Exercise instructions:
Copy each line of the entries that includes the word "list".

Records from a data collection:
*** Block opens ***

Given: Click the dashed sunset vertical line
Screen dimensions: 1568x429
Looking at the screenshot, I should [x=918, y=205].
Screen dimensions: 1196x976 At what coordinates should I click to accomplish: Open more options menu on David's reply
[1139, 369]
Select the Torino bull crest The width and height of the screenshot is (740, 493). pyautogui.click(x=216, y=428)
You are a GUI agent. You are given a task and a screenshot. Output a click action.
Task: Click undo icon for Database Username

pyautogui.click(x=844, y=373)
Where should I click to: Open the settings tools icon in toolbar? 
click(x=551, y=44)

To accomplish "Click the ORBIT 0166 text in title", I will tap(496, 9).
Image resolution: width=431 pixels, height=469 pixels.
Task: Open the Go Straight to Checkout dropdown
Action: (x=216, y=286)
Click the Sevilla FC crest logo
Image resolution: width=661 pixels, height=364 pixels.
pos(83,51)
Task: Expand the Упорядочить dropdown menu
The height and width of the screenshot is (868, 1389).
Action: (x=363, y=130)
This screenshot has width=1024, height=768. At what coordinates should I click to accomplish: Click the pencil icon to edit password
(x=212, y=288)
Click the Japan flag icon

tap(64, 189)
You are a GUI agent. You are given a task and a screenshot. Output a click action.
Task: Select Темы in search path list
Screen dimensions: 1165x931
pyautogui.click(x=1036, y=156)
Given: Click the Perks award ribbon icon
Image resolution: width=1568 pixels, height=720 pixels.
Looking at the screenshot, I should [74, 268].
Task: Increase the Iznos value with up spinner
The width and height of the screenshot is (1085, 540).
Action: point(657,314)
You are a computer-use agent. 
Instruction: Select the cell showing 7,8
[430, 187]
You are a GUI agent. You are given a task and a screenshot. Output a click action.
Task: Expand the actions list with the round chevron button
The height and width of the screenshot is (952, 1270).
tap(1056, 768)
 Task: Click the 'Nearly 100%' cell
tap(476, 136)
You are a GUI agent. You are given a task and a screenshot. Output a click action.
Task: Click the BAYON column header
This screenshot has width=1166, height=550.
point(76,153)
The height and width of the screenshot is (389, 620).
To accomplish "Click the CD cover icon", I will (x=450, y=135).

*** Block closes ***

Expected output:
Task: Select Темы in search path list
Task: Expand the actions list with the round chevron button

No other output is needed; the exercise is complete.